» **Required tasks**:
A: In the comment thread on companion planting, what range of corn yields per acre is given for 1994?
B: Transcribe the part of the comment thread that opens with the words containing "This seems contradictory" and closes with "a good source?".
C: List every specific crop plant named in the comment thread.

» **Given passage**:
· · ·


    This seems contradictory to your claims:

    “In one published study there was no increase in production when comparing TTS to mono-cultures of the component parts, nor was N increased in soil. This makes sense since it’s not available until the plant dies giving up its nitrogen to the next crop which is the basis of legume cover cropping. Continued use of the TTS system is a zero sum game as corn and squash will rapidly use all the nitrogen from the previous year’s legume crop.”

    What study are you citing here? And is the ethnobiology article a good source?


    1. Hi Bryan –
      The ethnobotany paper is not a good source of research-based information. The author apparently relies on one paper to draw their conclusions: Mt.Pleasant, J., and R. F. Burt. 2010. Estimating Productivity of Traditional Iroquoian Cropping Systems from Field Experiments and Historical Literature. Journal of Ethnobiology 30:52–79. DOI: Moreover, the data they present are just numbers. There’s no statistical analysis to show whether these are signficantly different.

      If you look this paper up, you will find decidely mixed results and a poor experimental design. There are virtual no statistical analyses except for Table 1. I can’t copy and paste that table but here’s what the text says:
      “Effects of mound spacing on yields of corn, beans, and pumpkin in Three Sisters and monoculture cropping systems. Tompkins County, NY 1993 and 1994. Values within a single column followed by same letter are not significantly different at 5% level of significance. Corn yields in 1994 ranged from 26 to 40 bu/acre (1390 to 2109 kg/ha). Among the six treatments with corn, only corn in Three Sisters at 48-in spacing yielded lower than corn grown in either polyculture or monoculture at the other spacings. Bean and pumpkin again yielded higher in monoculture than in the Three Sisters, and both bean and pumpkin yielded more in 48-in mounds compared to 30-in mounds (Table 1).”

      So how the author of the study you linked got “The Three Sisters yields more energy (12.25 x 106 kcal/ha) and more protein (349 kg/ha) than any of the crop monocultures or mixtures of monocultures planted to the same area.” from the study they cite is beyond me. Bottom line: look at research that’s published in a relevant source (ethnobotany is not crop production), that has experimental data and statistical analyses, and has been peer-reviewed.

  4. I have recently encountered the book, Plant Partners, Science Based Companion Planting Strategies, by Jessica Walliser. Is this good or bad science for home gardeners? I ask this because many facts used in this book were derived from agriculture trials. Thank in advance for your kind reply.

    1. Well, it’s a mixed bag. Much of what’s in the book is research based, but it can’t be translated on what we do in our gardens. We aren’t planting oats and alfalfa. Most of the “plant pairings” you see in companion plant recommendations are not based on actual research but are extrapolated from agricultural work. That’s not a legitimate extrapolation as conditions are completley different.

· · ·

» **Supplied entries**:

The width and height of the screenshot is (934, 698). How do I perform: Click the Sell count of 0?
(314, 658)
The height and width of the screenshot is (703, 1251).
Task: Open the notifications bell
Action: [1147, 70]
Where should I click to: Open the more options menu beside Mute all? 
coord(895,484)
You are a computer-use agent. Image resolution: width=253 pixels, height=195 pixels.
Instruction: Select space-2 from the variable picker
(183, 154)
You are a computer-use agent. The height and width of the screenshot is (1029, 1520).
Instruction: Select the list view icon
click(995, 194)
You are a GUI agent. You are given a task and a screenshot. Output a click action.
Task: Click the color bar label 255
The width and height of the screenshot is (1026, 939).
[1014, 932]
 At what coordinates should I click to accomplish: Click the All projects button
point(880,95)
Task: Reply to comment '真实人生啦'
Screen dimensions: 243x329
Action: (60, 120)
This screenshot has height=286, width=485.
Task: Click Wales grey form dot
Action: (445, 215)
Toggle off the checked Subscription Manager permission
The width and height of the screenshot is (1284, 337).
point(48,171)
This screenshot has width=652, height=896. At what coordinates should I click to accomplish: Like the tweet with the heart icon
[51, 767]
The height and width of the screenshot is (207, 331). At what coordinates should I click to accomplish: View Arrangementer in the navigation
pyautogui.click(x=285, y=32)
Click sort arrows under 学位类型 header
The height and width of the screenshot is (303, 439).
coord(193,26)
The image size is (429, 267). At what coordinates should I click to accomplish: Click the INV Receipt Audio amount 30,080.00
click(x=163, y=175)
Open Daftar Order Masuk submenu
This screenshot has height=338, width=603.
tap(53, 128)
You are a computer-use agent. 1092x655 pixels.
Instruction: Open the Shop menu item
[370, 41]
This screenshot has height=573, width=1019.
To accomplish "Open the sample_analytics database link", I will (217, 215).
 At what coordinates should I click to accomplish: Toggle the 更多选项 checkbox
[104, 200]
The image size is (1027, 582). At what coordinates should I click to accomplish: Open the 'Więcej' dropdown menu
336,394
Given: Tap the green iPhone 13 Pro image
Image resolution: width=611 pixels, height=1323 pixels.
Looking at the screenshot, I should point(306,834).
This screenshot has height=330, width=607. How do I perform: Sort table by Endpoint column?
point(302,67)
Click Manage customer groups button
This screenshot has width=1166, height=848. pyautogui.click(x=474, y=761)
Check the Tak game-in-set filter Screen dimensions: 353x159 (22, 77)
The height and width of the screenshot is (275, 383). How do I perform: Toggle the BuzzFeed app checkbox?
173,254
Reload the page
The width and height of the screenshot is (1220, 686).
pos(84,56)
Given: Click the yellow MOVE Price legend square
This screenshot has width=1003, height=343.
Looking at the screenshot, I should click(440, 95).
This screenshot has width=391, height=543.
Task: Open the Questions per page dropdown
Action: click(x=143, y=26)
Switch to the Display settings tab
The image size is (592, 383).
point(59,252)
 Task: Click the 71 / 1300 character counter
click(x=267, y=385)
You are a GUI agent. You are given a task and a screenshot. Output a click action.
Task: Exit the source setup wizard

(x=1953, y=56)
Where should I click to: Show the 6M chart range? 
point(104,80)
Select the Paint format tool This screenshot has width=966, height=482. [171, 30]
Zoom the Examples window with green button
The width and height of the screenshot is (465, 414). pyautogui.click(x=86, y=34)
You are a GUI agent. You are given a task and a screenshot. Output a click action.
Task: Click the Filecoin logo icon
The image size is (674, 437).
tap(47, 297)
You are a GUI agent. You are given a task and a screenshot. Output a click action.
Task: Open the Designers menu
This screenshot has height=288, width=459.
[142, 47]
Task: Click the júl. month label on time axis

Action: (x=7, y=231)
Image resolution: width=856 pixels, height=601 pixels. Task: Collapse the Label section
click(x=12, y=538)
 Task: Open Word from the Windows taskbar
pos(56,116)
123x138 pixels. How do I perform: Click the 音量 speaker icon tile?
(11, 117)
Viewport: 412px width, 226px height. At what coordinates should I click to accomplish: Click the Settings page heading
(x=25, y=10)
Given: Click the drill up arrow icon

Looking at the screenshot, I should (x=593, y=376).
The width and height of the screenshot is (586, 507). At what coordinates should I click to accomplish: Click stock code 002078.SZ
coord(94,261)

· · ·

» **Solutions below**:
A: 26 to 40 bu/acre (1390 to 2109 kg/ha).

B:
This seems contradictory to your claims:

    “In one published study there was no increase in production when comparing TTS to mono-cultures of the component parts, nor was N increased in soil. This makes sense since it’s not available until the plant dies giving up its nitrogen to the next crop which is the basis of legume cover cropping. Continued use of the TTS system is a zero sum game as corn and squash will rapidly use all the nitrogen from the previous year’s legume crop.”

    What study are you citing here? And is the ethnobiology article a good source?

C: corn, squash, beans, pumpkin, oats, alfalfa